Si algo caracteriza la idea de modernidad, desde el Renacimiento hasta nuestros días, pasando por la Ilustración y el positivismo, es la creencia ingenua de que el incesante avance de la educación, la ciencia y la técnica, indefectiblemente, conducirá a la humanidad, por el camino ascendente del progreso, hacia un futuro de dicha y bienestar. La visión del tiempo es lineal y progresiva, se idolatra el cambio y el futuro es la tierra prometida. Nuestro tiempo, que apenas comienza y que algunos han llamado pos-moderno es un tiempo de transición. Transición entre milenios y sobre todo entre épocas. El rasgo que distingue este tiempo es la crítica de la idea misma del progreso. Como bien dice Octavio Paz:” Vivimos el ocaso del culto al futuro… La modernidad está herida de muerte: el sol del progreso desaparece en el horizonte y todavía no vislumbramos la nueva estrella intelectual que ha de guiar a los hombres”.
Con el
derrumbe de la idea del progreso y el fin de la veneración del futuro, han
entrado en crisis terminal las utopías, construcciones intelectuales
típicamente modernas que nos han conducido a más de un genocidio, pero que
también sustentan gran parte de la esperanza del hombre en un porvenir mejor.

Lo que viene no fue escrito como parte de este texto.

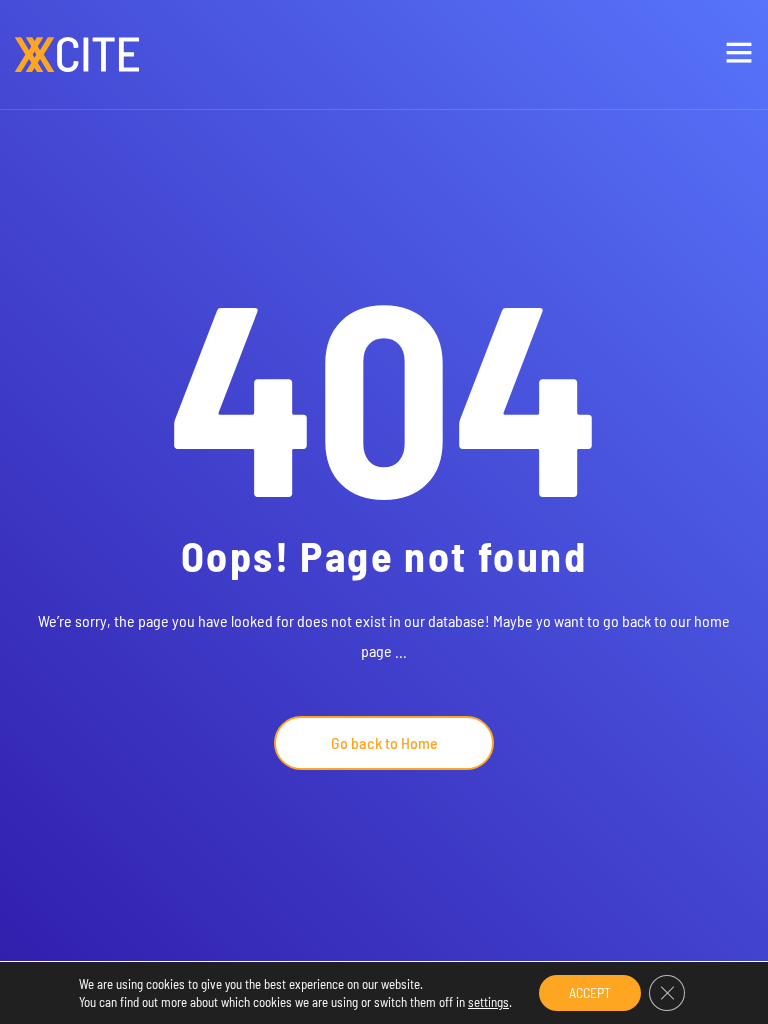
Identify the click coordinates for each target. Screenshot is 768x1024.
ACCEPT (590, 992)
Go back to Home (384, 742)
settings (488, 1002)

Con el crepúsculo del futuro asistimos impotentes a la entronización del tiempo presente, del “hic et nunc”. De esta absolutización del “ahora”,
vulgar caricatura del “carpe diem” del magnífico Lorenzo, se pasa fácilmente a
una sociedad impregnada por un materialismo asfixiante y simplista, un
hedonismo promiscuo y un egoísmo despiadado y obtuso. Esta sociedad que ha
perdido demasiado el sentido de la trascendencia y sus puntos de referencia
fuera del tiempo, está caracterizada por el fenómeno del consumismo. Se trata
de una cultura que identifica a la persona con lo que está en capacidad de
procurarse para conseguir placer. Una sociedad que ha hecho del “consumo” el
elemento directivo de la entera experiencia humana. Juan Pablo II, en la “Centesimus
Annus” nos advierte:”No es malo el deseo de vivir mejor, pero es equivocado el
estilo de vida que se presume como mejor, cuando está orientado a tener y
no a ser, y que quiere tener más no para
ser más, sino para consumir la existencia en un goce que se propone como fin en
sí mismo.”
En el fondo
de esta mentalidad consumista, que desafortunadamente se ha vuelto parte
esencial de nuestra cultura, está la idea de que la acción material de poseer
una cosa y servirse de la misma pueda resolver todos los problemas y liberarnos
de nuestras “esclavitudes”, inclusive las de carácter interior. Síntoma
“folklórico”, pero ilustrativo, de esta actitud es la creciente popularidad de
las medicinas que prometen eliminar no sólo los dolores sino también la
ansiedad, de las vacaciones organizadas con la “garantía” de la diversión y de
las prácticas “para-mágicas” que “garantizan” la serenidad. El politólogo
italiano Antonio Gambino afirma que el término “consumir” ha perdido toda
substancia y viene a coincidir con una obsesionante búsqueda de distinguirse y contraponerse
a los otros, con un “poseer” que adquiere valor y placer sólo si se tiene más
de los demás y con exclusión de los demás.
La sociedad
consumista – que no es una élite ampliada de los “happy
few” de decimonónica memoria, sino una enorme e informe conglomerado de
individuos anónimos – tiende, por tanto, a convertirse en una
sociedad de hombres-masa desesperados,
cuyas casi únicas salidas son la agresividad y la violencia. Violencia sobre
las cosas (por eso es siempre menos recomendable ir a un estadio de futbol o a
un concierto masivo de rock) y violencia sobre los hombres, particularmente, si
son o parecen ser “diferentes” cultural o étnicamente. En efecto el consumismo,
juntamente con las migraciones masivas y la crisis económica, está a la base de
la preocupante exhumación del racismo en la rica y “civilizada” Europa.